_PROBLEM STATEMENT_
Go through the material and copy every line in which "will" appears.

_TASK INPUT_
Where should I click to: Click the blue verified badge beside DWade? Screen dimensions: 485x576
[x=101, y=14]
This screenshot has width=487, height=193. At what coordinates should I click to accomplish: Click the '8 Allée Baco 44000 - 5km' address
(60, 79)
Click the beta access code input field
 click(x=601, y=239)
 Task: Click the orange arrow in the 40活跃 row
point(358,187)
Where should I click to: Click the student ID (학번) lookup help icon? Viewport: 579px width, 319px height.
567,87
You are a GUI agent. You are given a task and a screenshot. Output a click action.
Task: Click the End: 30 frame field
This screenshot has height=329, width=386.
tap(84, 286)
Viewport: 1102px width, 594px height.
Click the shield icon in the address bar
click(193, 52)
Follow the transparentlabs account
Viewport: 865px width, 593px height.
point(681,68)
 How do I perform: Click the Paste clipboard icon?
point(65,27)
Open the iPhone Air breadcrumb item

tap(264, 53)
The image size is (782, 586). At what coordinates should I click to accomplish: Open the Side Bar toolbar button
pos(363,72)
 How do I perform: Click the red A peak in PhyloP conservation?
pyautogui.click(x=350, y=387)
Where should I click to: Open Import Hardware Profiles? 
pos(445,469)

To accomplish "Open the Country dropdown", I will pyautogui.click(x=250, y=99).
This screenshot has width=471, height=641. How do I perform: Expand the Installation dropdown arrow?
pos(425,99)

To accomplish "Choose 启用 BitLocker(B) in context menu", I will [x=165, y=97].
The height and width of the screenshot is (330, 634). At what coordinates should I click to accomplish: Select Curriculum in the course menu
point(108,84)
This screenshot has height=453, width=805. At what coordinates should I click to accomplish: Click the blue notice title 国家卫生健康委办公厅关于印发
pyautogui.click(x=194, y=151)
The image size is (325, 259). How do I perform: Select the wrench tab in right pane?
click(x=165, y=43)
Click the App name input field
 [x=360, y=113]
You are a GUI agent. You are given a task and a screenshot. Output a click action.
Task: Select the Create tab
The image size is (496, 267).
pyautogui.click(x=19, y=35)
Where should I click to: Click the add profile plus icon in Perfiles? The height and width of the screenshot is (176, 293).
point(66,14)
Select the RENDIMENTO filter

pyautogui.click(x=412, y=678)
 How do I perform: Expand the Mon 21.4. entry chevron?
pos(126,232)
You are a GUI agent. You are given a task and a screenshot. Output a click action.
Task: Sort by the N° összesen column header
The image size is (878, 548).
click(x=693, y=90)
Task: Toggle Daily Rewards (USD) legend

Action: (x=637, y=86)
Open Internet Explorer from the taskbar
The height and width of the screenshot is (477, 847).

_RESULT OF THIS TASK_
To accomplish "Open the Country dropdown", I will pyautogui.click(x=250, y=99).
To accomplish "Choose 启用 BitLocker(B) in context menu", I will [x=165, y=97].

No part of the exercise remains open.